__GOAL OF THE EXERCISE__:
Filter the lines below, copying only those with the string "email".

***

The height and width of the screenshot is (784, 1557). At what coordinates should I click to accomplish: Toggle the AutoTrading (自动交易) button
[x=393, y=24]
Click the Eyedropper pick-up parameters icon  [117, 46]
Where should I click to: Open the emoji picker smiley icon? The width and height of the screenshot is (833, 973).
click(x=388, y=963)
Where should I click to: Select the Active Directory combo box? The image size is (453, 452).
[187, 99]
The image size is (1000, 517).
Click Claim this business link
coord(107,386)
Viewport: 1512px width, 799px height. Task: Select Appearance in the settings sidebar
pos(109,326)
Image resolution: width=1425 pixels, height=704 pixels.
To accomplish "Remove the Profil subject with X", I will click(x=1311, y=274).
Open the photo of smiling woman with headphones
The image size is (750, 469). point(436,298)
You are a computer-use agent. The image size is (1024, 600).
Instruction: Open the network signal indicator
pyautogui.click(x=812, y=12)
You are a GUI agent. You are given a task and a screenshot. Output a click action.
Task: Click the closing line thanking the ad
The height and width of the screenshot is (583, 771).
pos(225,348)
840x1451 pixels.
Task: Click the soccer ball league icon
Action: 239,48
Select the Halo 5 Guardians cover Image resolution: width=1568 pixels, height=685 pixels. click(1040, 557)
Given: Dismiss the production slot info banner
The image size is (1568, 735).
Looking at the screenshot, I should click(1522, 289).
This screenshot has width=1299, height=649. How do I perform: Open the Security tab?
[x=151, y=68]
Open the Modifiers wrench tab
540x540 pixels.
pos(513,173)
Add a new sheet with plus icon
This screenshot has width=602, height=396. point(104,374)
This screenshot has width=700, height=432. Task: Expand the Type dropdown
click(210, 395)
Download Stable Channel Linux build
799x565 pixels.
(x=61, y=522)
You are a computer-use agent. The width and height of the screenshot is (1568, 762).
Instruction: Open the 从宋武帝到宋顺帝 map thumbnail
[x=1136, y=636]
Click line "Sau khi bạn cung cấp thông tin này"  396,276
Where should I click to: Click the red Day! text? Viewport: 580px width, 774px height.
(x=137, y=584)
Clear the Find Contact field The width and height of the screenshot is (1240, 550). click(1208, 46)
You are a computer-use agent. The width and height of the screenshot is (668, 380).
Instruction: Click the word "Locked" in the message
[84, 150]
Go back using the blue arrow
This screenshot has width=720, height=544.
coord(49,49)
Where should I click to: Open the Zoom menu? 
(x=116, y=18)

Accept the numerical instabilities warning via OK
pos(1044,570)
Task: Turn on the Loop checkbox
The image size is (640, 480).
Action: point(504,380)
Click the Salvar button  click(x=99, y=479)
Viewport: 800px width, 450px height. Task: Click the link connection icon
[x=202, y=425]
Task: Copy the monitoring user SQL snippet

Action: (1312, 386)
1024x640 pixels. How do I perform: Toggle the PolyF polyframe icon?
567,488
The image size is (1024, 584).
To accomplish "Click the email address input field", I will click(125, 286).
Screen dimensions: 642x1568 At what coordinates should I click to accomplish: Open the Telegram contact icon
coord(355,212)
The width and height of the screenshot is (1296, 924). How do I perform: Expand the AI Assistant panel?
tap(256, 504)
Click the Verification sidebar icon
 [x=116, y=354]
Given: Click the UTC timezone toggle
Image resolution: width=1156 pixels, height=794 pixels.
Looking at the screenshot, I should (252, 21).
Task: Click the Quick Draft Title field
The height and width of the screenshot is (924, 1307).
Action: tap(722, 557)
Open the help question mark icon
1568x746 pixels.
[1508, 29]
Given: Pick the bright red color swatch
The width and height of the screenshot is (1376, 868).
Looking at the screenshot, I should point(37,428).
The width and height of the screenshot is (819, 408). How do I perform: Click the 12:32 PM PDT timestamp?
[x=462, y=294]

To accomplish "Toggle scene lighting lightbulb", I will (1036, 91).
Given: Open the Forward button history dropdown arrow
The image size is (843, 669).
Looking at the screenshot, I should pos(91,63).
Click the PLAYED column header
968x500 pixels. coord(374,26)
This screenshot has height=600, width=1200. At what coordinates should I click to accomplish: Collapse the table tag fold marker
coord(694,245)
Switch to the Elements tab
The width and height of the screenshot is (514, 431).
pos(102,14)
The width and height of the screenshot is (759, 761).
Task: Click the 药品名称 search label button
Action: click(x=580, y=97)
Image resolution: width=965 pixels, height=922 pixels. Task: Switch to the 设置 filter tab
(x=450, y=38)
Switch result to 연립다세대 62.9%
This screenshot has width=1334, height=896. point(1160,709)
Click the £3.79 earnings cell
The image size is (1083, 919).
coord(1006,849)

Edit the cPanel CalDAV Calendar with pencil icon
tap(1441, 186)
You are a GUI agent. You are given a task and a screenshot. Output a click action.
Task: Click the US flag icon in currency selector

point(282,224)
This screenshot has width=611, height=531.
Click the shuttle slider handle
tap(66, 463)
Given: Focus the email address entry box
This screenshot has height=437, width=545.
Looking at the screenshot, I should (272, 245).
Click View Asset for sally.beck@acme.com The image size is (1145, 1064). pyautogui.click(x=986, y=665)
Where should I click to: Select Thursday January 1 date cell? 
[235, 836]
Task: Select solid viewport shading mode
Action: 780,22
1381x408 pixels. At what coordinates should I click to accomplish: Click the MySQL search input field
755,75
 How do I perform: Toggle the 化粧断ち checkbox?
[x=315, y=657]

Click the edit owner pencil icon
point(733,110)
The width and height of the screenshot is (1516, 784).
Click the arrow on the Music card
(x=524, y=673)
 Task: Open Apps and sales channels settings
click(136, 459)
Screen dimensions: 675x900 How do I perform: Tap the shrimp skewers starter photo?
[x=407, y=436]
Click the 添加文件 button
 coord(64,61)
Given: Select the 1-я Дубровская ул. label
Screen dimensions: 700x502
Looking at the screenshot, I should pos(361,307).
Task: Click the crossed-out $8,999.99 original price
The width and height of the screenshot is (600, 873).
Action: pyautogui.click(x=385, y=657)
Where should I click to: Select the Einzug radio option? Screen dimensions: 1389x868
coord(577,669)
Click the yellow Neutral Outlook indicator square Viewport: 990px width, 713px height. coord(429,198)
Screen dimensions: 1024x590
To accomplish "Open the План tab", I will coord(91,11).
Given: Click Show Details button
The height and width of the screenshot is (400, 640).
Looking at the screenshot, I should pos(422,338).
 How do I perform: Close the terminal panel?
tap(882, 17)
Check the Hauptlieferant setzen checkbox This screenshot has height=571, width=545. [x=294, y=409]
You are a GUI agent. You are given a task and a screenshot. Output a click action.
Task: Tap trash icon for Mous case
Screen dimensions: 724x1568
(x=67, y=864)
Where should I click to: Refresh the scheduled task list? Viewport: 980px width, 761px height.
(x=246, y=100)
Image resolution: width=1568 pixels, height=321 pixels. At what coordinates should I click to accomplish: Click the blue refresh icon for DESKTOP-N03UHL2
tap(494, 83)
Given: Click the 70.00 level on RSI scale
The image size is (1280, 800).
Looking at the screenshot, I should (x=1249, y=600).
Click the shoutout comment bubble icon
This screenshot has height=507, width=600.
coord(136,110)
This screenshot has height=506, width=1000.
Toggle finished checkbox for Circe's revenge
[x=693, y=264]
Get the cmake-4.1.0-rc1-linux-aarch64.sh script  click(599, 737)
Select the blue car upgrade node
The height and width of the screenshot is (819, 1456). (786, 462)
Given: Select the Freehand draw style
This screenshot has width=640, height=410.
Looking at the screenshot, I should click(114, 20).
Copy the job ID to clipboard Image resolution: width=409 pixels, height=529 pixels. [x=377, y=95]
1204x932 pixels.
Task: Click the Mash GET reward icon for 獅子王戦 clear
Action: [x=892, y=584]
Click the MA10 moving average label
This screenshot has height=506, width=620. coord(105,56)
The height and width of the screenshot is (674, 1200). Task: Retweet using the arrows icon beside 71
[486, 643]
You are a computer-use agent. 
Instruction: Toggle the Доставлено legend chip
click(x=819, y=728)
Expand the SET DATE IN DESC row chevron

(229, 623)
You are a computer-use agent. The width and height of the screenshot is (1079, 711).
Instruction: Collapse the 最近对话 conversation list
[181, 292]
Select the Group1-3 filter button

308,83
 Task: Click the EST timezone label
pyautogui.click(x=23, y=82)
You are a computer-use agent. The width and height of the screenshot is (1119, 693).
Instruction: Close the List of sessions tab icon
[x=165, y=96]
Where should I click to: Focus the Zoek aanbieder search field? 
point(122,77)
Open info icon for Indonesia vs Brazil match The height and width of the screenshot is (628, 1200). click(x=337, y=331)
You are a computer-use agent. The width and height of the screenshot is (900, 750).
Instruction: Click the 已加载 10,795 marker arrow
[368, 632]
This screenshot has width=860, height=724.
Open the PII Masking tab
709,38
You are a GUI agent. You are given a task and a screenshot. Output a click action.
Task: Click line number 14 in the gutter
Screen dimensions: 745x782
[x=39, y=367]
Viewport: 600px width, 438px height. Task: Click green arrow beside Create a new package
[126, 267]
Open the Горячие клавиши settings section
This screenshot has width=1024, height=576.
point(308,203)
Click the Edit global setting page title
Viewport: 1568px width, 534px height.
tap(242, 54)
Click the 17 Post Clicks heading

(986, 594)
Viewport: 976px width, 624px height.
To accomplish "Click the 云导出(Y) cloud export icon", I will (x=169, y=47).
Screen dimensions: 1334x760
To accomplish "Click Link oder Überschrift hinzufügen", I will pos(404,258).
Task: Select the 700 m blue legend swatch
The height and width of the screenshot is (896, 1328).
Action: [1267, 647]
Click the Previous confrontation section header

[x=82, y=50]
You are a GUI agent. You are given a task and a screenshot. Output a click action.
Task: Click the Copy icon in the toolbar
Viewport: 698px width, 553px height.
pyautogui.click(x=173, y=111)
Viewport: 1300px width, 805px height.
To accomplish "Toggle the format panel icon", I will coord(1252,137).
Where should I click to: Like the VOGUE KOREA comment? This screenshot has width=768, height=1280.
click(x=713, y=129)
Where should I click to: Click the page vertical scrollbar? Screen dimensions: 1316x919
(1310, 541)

***

__SOLUTION__:
To accomplish "Click the email address input field", I will click(125, 286).
Given: Focus the email address entry box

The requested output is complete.